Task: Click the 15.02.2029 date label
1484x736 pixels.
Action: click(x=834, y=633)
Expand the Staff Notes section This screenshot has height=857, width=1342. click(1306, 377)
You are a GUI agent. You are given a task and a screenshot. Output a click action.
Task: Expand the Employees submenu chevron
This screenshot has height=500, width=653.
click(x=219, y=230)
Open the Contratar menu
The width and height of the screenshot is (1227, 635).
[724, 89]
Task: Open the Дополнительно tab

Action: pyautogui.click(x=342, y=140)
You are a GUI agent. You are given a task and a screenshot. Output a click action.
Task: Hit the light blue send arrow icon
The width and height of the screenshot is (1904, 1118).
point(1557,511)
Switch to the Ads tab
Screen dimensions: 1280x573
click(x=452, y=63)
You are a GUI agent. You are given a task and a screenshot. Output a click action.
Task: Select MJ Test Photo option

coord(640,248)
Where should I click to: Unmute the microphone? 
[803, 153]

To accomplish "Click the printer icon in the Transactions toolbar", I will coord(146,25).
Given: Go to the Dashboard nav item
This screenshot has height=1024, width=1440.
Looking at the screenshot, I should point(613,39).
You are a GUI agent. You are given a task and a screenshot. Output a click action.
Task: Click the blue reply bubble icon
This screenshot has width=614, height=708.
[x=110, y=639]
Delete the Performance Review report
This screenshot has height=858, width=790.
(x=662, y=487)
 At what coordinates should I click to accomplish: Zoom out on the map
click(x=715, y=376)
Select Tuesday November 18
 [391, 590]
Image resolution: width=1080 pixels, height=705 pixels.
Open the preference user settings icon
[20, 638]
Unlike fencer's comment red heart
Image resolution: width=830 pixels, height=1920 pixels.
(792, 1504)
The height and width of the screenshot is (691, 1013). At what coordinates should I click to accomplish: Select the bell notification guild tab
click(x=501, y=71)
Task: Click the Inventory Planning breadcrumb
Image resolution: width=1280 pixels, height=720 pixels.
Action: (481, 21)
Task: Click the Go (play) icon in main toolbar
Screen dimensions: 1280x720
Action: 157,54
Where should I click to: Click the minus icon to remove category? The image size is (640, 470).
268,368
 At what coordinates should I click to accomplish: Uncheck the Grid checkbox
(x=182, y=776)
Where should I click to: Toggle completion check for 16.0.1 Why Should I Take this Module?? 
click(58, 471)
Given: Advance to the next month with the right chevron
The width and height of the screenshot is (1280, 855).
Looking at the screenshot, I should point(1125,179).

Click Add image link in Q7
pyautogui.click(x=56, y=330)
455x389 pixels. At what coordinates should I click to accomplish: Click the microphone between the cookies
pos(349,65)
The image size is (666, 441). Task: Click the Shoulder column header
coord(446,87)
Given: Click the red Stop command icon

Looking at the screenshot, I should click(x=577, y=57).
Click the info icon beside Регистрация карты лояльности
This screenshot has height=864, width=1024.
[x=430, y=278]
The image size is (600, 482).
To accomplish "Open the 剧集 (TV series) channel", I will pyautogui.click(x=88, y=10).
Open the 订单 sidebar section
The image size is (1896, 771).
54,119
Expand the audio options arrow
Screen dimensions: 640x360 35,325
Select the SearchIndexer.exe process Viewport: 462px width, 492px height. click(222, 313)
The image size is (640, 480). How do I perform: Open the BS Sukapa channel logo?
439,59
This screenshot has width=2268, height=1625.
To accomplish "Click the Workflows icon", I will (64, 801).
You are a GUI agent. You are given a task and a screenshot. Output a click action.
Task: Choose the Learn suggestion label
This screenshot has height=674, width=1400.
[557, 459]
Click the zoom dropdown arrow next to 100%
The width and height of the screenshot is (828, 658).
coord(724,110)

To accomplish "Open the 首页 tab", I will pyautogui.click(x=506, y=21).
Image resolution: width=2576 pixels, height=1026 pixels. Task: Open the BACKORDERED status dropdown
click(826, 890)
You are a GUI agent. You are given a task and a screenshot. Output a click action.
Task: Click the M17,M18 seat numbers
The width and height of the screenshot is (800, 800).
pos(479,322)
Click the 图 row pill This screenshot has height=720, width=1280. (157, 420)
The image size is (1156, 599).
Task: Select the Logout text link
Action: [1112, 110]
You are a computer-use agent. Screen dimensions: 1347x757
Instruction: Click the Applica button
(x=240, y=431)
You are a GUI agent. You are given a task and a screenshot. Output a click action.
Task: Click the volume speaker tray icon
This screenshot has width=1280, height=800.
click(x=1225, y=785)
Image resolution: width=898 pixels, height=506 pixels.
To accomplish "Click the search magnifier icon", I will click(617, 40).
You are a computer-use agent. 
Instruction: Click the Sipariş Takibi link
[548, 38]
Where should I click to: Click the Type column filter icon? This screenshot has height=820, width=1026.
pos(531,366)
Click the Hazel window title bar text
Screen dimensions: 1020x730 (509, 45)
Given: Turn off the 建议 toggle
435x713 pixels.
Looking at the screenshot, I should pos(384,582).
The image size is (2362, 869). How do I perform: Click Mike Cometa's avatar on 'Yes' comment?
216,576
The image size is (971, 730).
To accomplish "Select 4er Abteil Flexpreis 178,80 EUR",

§ §

Find the string "chevron" in the listing and return every line that holds it.

Task: Expand the Employees submenu chevron
Given: Advance to the next month with the right chevron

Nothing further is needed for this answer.